We walked through the most important interpreters and transformations that JAX uses for the two different flavors of autodiff: JVP (forward mode) and VJP (reverse mode).

  • JVPs are computed with a custom interpreter that lets dual numbers flow through the original computation graph.

  • The linearize transformation separates primal and tangent values (of the dual numbers from the JVP) with another interpreter.

  • We applied linear_transpose to obtain the VJP from the JVP, which reverses the flow of computation and applies the transpose rules for each primitive operation in the tangent Jaxpr.

  • JAX's approach to autodiff enables stacking of interpreters, allowing powerful transformations of computation graphs ith minimal and clear code.

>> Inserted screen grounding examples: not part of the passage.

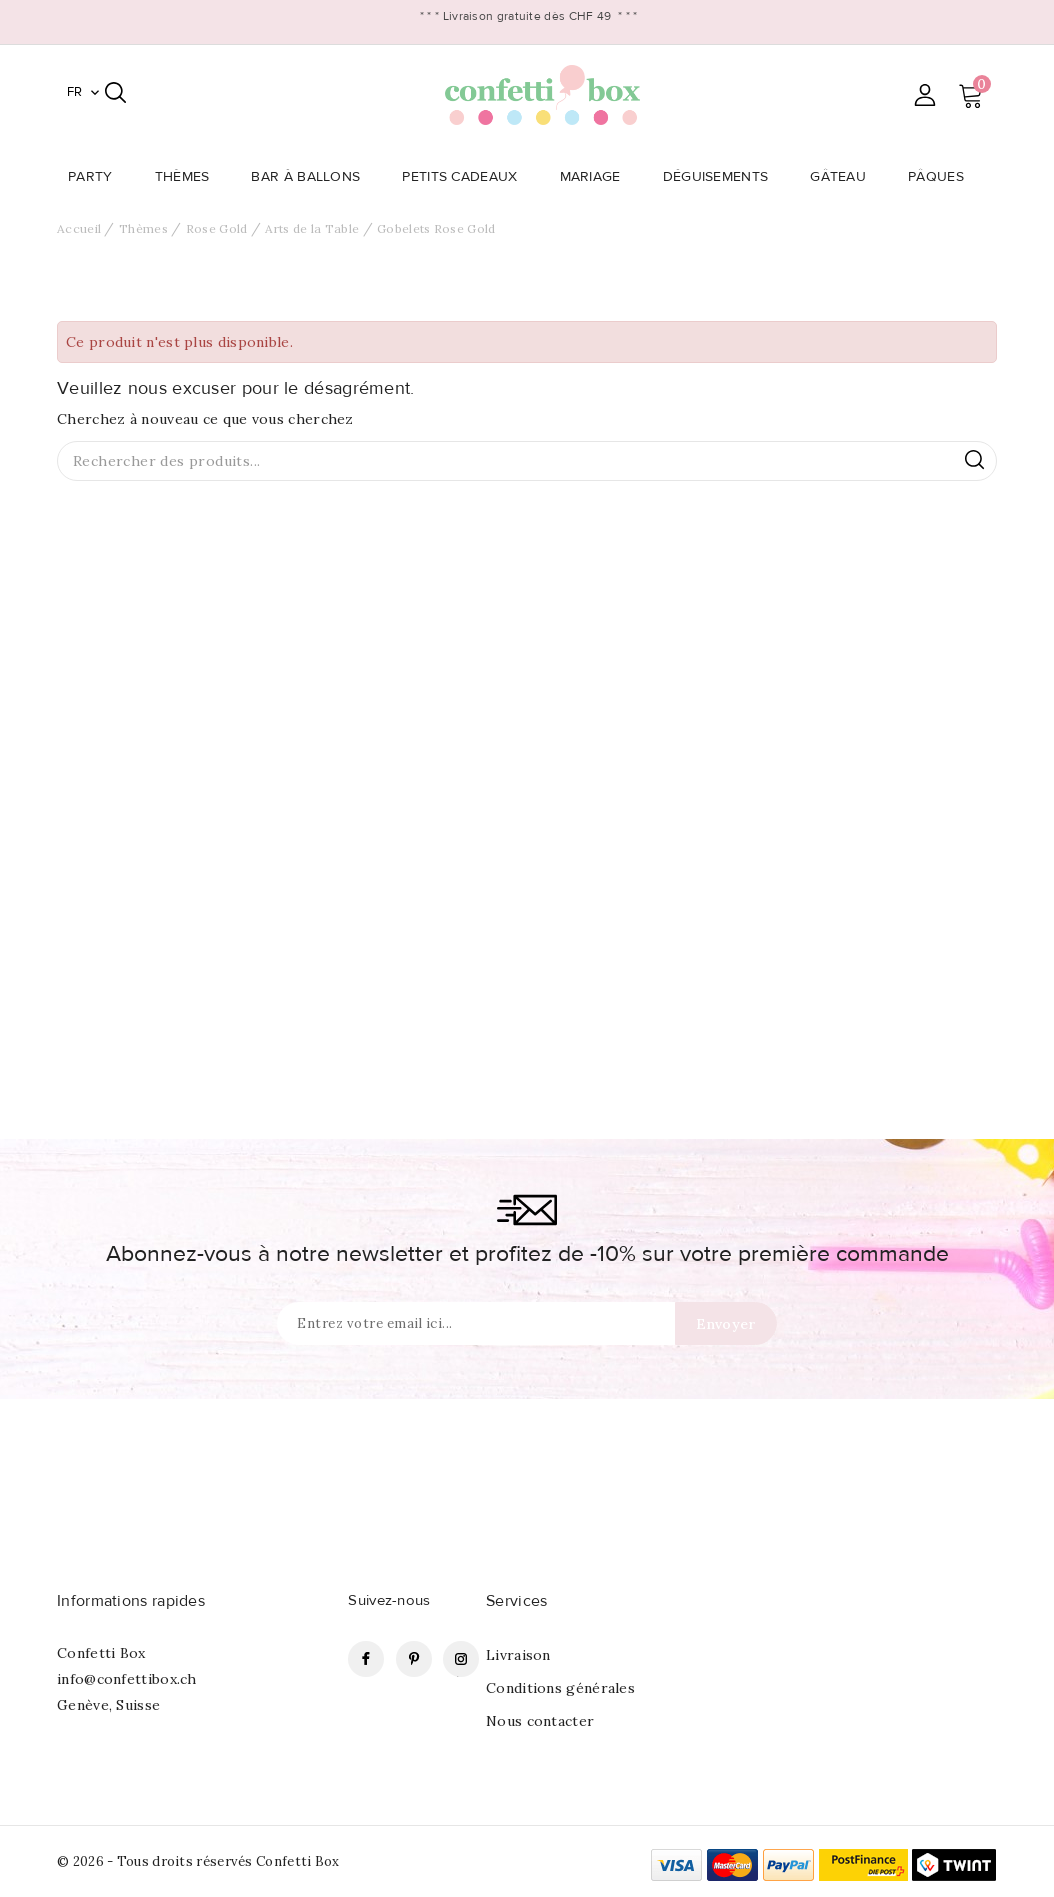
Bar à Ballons (311, 177)
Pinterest (414, 1659)
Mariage (596, 177)
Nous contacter (540, 1721)
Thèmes (188, 177)
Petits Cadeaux (465, 177)
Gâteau (844, 177)
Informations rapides (131, 1601)
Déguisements (722, 177)
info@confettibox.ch (127, 1679)
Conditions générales (560, 1688)
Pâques (942, 177)
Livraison (518, 1655)
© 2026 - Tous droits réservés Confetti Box (198, 1861)
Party (96, 177)
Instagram (461, 1659)
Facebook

  • Enabling computation on devices other than the CPU (like GPUs/TPUs) becomes straightforward by implementing another interpreter.

  • Checkpointing can be implemented by clearing the environment EE and re-computing the necessary variables later.


Footnotes

  1. In most of JAX's core code, interpreters are referred to as tracers. But to stay as close to Autodidax2 as we can, we use the word interpreters in this post.

  2. If the environment EE is implemented such that we can clear already computed variables, and re-compute them later, we have effectively implemented checkpointing.